The idea to have this panel came about during a conversation that I had with Vinie at the Red Herring Conference in Beijing (April) this year.
In the past two years, I have had the chance to look at developments in these three countries at very close quarters – and I was keen to discuss some of my observations with others who had spent time in these geographies.
In his opening remarks, Claude mentioned his belief about China becoming a dominant theme in the global economy for the next several decades. He also talked about how seemingly mundane sectors in China had the potential to make spectacular returns on investments – I particularly liked his example of a business that he dubbed “HomeDepot.com in China”!

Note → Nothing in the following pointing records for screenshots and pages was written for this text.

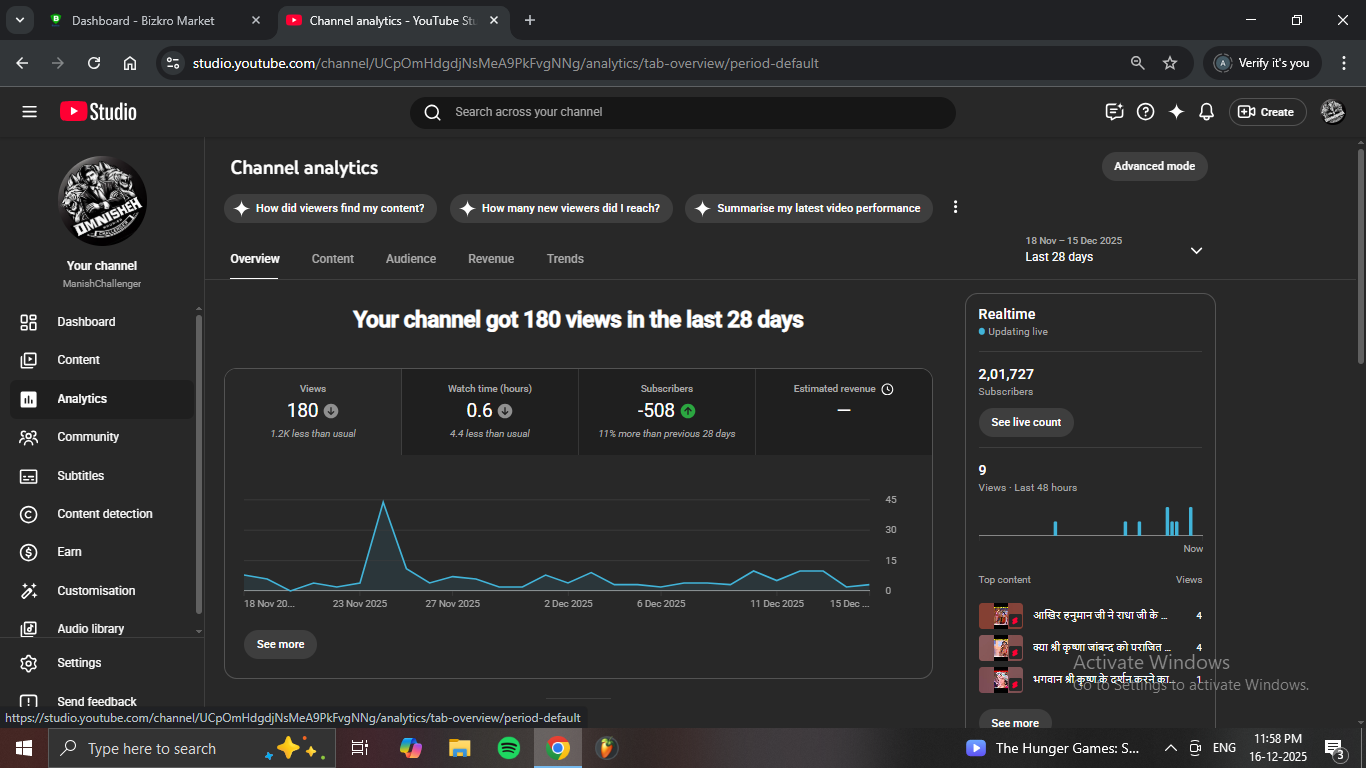The height and width of the screenshot is (768, 1366).
Task: Open Subtitles from the sidebar
Action: tap(80, 476)
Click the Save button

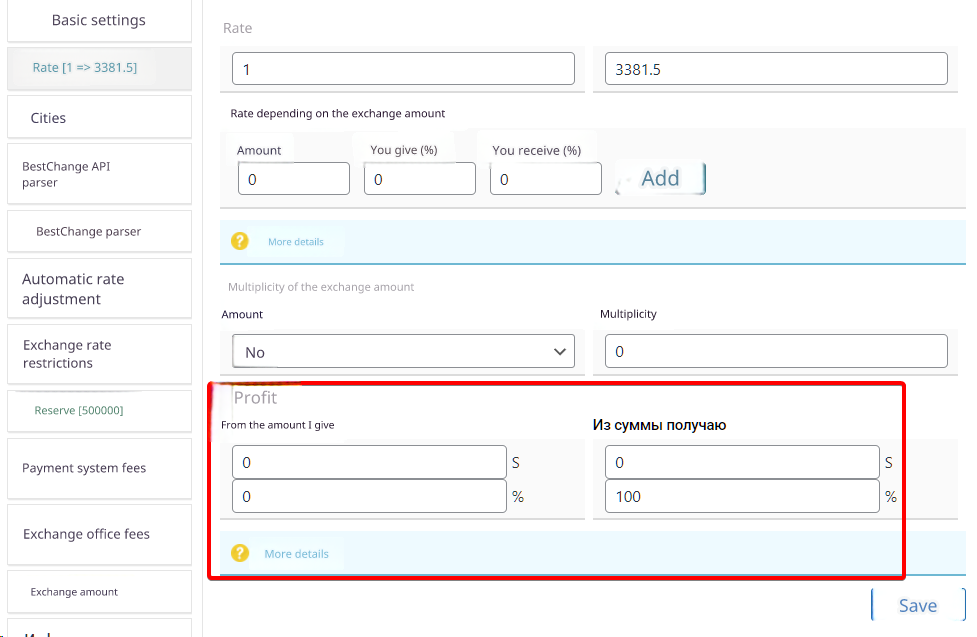point(917,605)
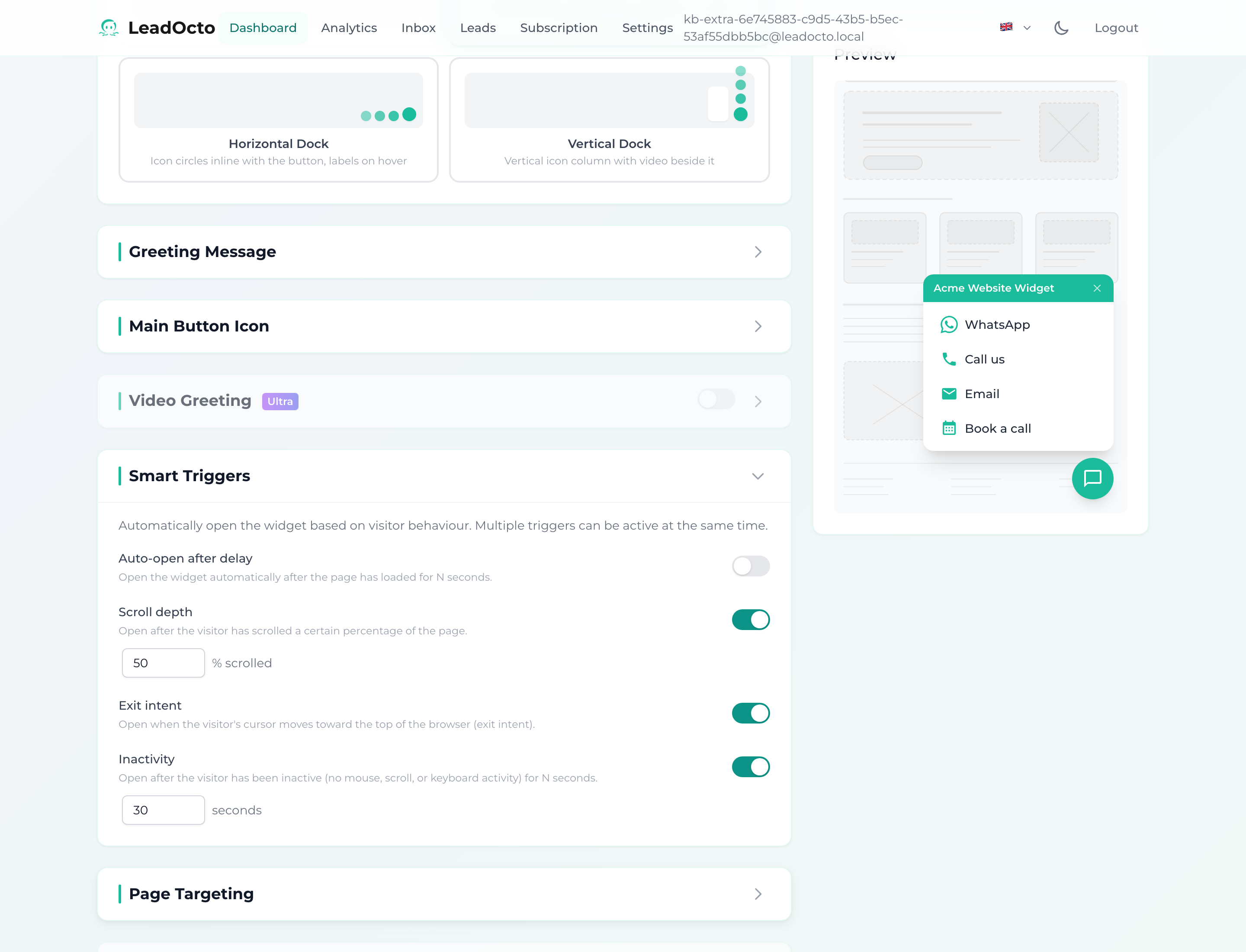The width and height of the screenshot is (1246, 952).
Task: Click the WhatsApp icon in the widget preview
Action: point(949,325)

I made two points in opening. First: Although a comparison between India and China was inevitable at such discussions, the right way to think about this is “India and China” rather than “India vs. China”. Two: Although seemingly chaotic and messy on surface, the Indian economy and development paradigm had resilience and stability that was deeper and I felt more sustainable.
Yasuo spoke about how Japan was finally on the upswing after more than a decade of recessionary trends. He pointed out that the Nikkei (index) has now doubled from where it was at its worst…but in spite of being a high-tech economy, technology start-ups, exits and IPOs have been few and far between.
We also discussed:
- the tremendous opportunities opening up in China by leveraging technology in traditional sectors (such as an employee health care plan for large Chinese cos. managed online)

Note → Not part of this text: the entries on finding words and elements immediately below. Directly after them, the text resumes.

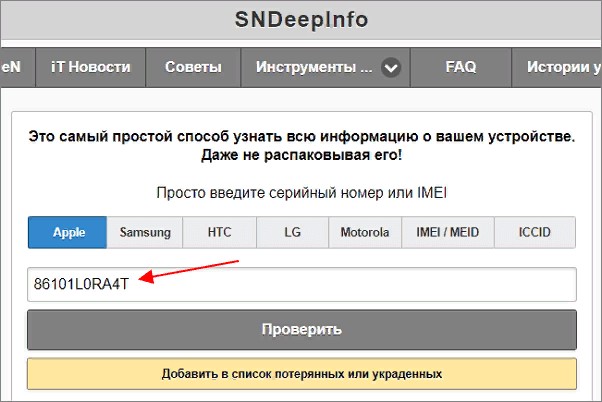This screenshot has width=602, height=402.
Task: Select the LG tab
Action: tap(292, 232)
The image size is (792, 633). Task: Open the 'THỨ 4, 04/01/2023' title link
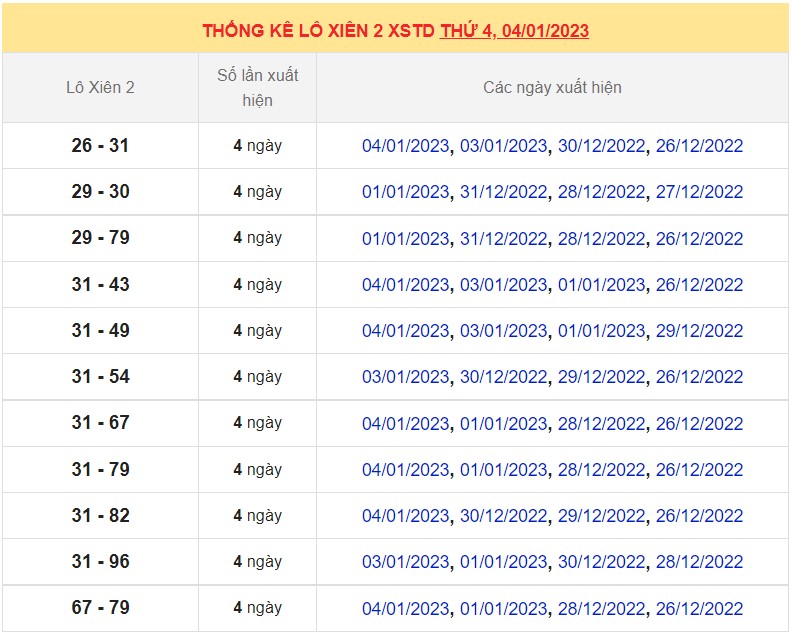[x=514, y=31]
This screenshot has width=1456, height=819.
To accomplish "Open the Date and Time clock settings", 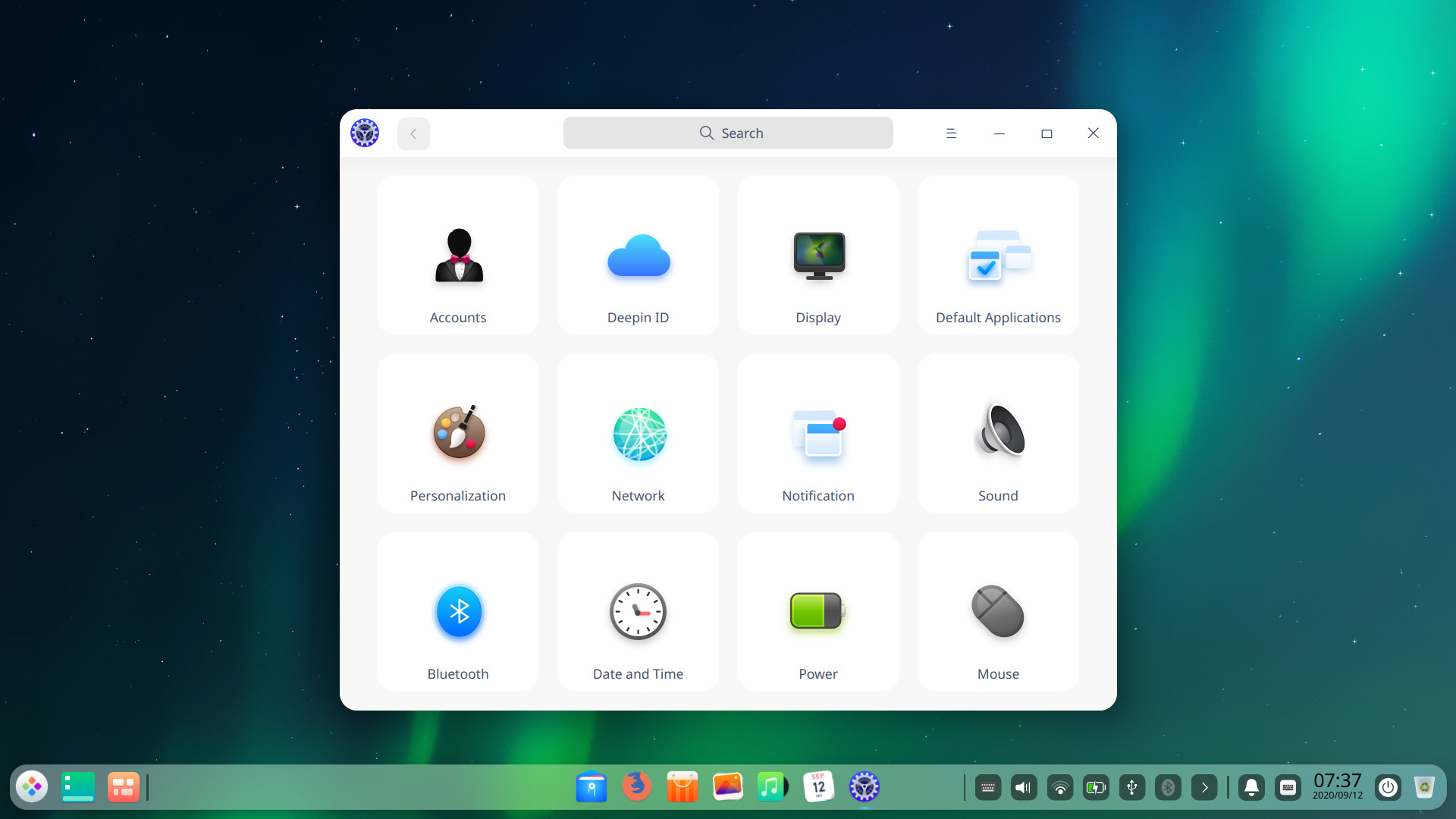I will pyautogui.click(x=638, y=611).
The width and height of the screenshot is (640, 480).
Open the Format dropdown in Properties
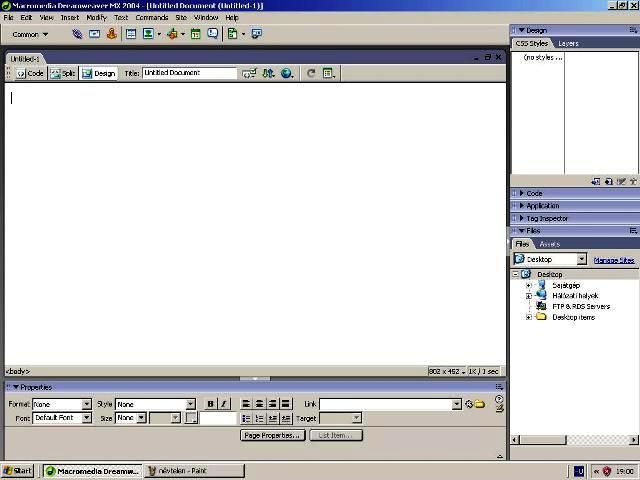tap(86, 404)
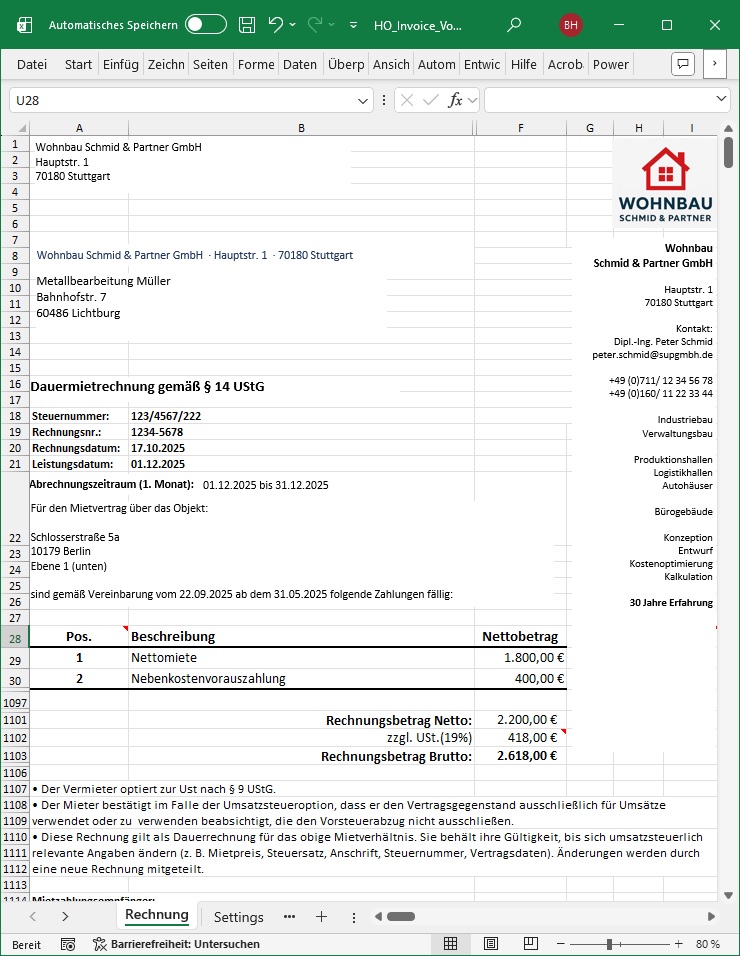Open the Datei menu tab
This screenshot has height=956, width=740.
(x=32, y=64)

- how there are very powerful drivers underpinning India’s growth, in particular (i) the very “young” population and (ii) consumer expenditure which, as a % of the GDP, is the second-highest in the world (at 67%, just behind US at 70%)

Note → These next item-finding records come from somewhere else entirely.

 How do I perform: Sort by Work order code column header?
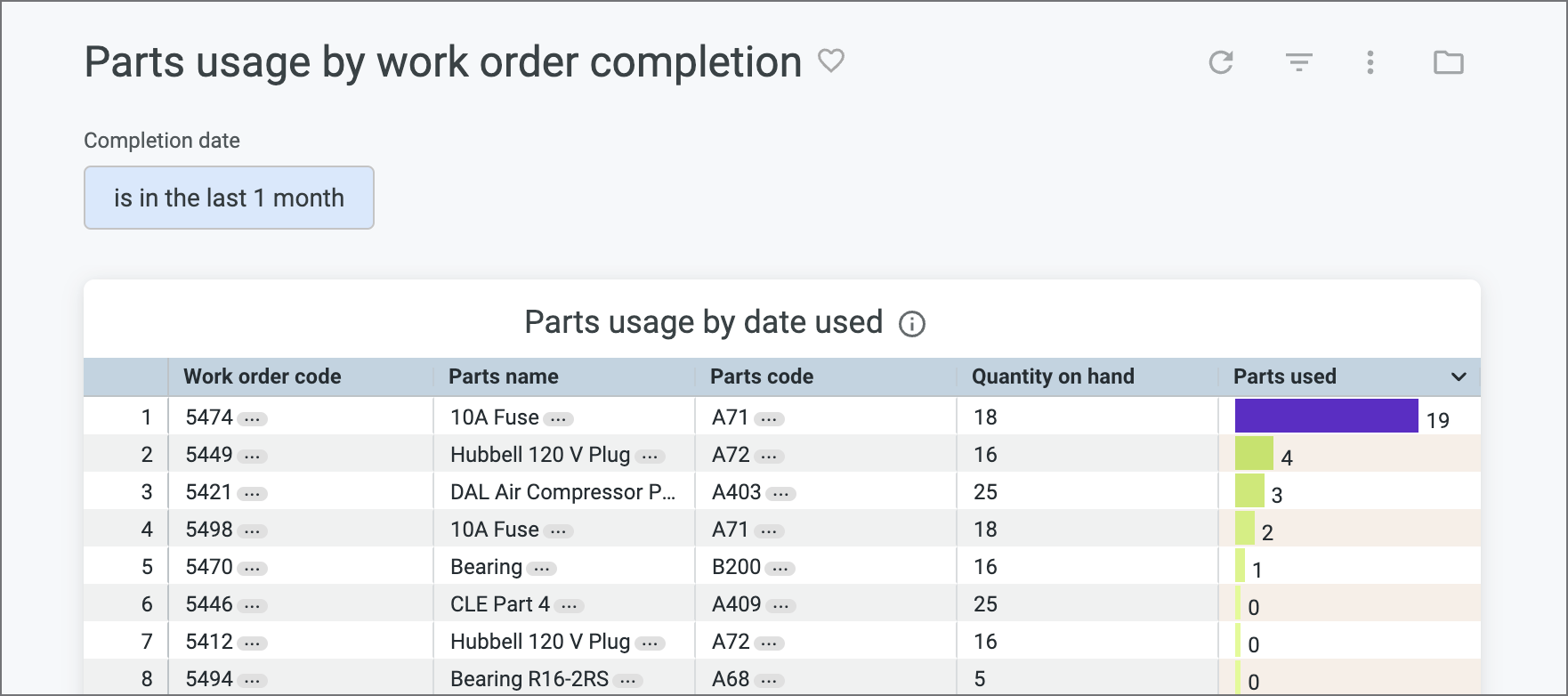(x=262, y=376)
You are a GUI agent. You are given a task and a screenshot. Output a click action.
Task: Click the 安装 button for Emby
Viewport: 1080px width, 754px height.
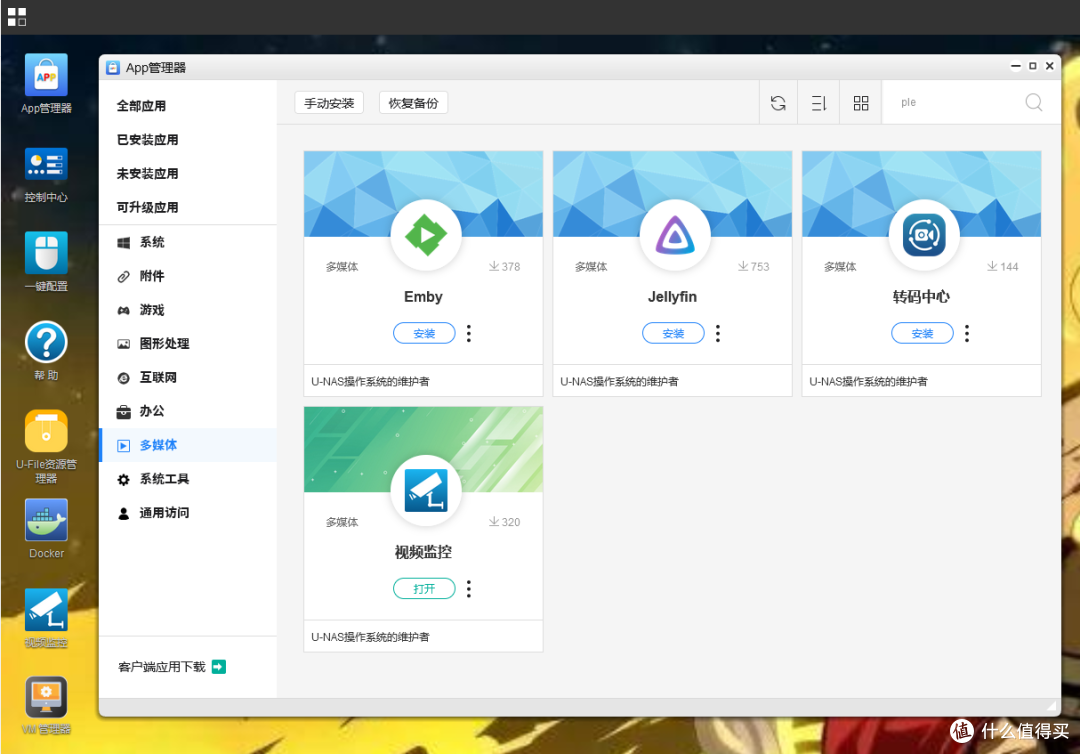pyautogui.click(x=424, y=333)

- the flood of “cheap money” in China today
- how “United Airlines is not a substitute for local presence” (memorable quote from Claude)
- the bubbling Japanese stock market and why is it so easy to go public in Japan (apparently on as low as $5m in revenue)
- AIM – see my earlier post on NASDAQ, AIM and IPOs…
- the culture of entrepreneurship (and how it differs between India, China and Japan)
All in all, a very engaging evening and stimulating discussion…but I am sure this is not the last time this topic will be discussed.